A Kelly se le salía el corazón por la boca. Después de horas de angustia, todo lo que estaba pasando le parecía un sueño. Creyó que iba a morir a manos de su primo y de aquel español que lo ayudó a secuestrarla; había pasado un miedo atroz pensando que nunca volvería a ver a Miguel. Y de repente, lo más inesperado se hacía realidad: había sido liberada por su propio hermano al mando de un grupo de marineros.
Con mano temblorosa acarició el rostro amado que había creído perdido para siempre. Los sollozos se acumularon en su garganta, mezclados con una risa histérica.
– Mi amor -susurraba-. Mi amor…
También a Miguel el alma se le rompía en pedazos. Teniéndola allí, el horror pasado cayó sobre él como una losa. Le fallaban las piernas, le escocían los ojos, pero ya nada importaba. Cuando ella se le echó al cuello, la tomó de los hombros separándola ligeramente. Necesitaba verse en el espejo de sus ojos color zafiro.
– ¿Estás bien? -le preguntó con voz ronca.
– Sí, Miguel -dijo ella, besándolo en la boca-. Ahora sí.
Se fundieron el uno en brazos del otro, se besaron con el ansia de la ausencia. Tan absortos en sí mismos como si no hubiera nadie más.
– Así que éste es Miguel de Torres -dijo una voz profunda, un punto peyorativa.

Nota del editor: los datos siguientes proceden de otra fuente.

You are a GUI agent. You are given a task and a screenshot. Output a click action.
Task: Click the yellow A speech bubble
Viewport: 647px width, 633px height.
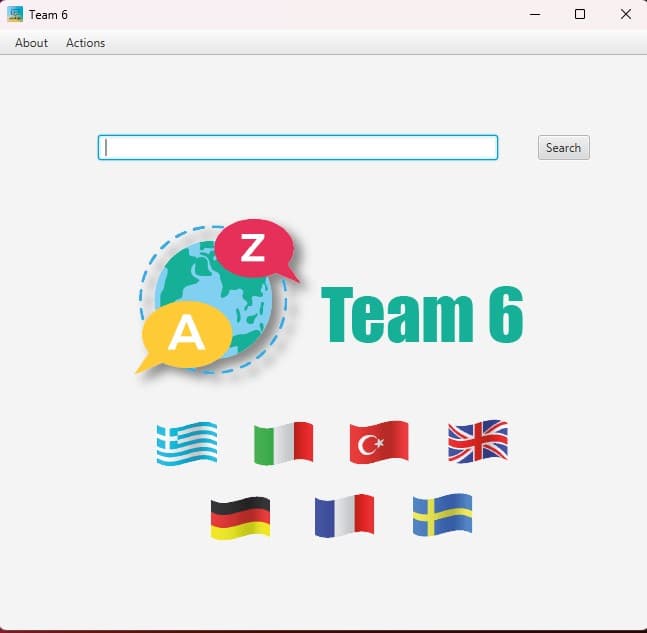[x=186, y=335]
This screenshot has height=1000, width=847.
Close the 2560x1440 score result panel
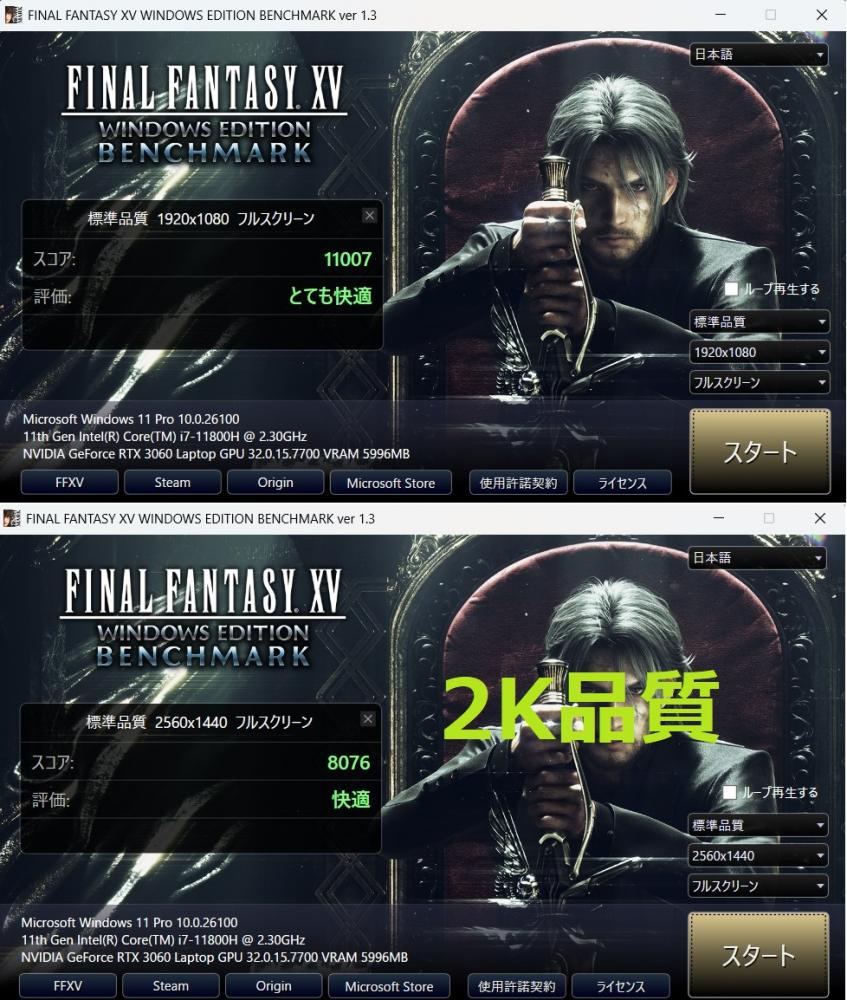(x=367, y=719)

Miguel reaccionó como una cobra, apartando a Kelly y poniéndola a su espalda. Se encaró al otro, tan alto como él mismo, su cabello claro destellaba a la luz de la luna y las farolas de cubierta, un hombre apuesto. ¿Quién era? ¿Por qué Kelly se había abrazado a él? Un aguijonazo de celos se deslizó por entre sus defensas.
– Ése es mi nombre.
– ¿Tengo entonces el honor de estar frente al famoso capitán de El Ángel Negro ?

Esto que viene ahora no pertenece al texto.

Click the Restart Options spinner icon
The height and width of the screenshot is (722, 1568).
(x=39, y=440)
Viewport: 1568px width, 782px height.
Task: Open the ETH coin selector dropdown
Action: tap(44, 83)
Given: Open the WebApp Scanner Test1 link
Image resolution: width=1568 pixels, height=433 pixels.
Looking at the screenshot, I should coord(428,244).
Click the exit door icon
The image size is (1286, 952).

Miguel tuvo la certeza de estar ante un rival, quizá un enemigo. Instó a Kelly a ir hacia Fran y Pierre y asintió, desafiante.
– Exactamente.
Y por tercera vez en poco tiempo, le propinaron tal puñetazo en la mandíbula que se quedó fuera de combate. Se le doblaron las piernas y cayó como un fardo. El golpe y la pérdida de sangre de la herida lo llevaron a la inconsciencia. Pero antes, aún pudo oír a su esposa nítidamente:
– ¡Maldito seas, James!
Abrió los ojos con cautela. El sol se filtraba por el ventanal inundando la cámara de luz. Sacudió la cabeza para despejarse las telarañas de la mente y parpadeó quejumbroso. ¡Cristo crucificado! Le dolían hasta las pestañas. Cuando trató de incorporarse, el pinchazo del costado le arrancó un hondo suspiro. Estaba solo en la habitación, pero su pensamiento voló hacia su esposa.
– ¡Kelly!
Fuera se oían voces airadas y reconoció la de ella. Apretándose la herida del costado, convenientemente vendada, se incorporó hasta quedar sentado. Se abrió la puerta y Kelly entró presurosa, con las mejillas arreboladas y los ojos chispeando de indignación. Tras ella iba el hombre rubio que le había dado el puñetazo. El dolor de la mandíbula demostraba que pegaba duro. Tenía una cuenta pendiente con él, pero ya llegaría el momento de saldarla. Ahora se olvidó de eso. Lo más importante era Kelly, sana y salva. Iban a tener que darle algunas explicaciones, se dijo.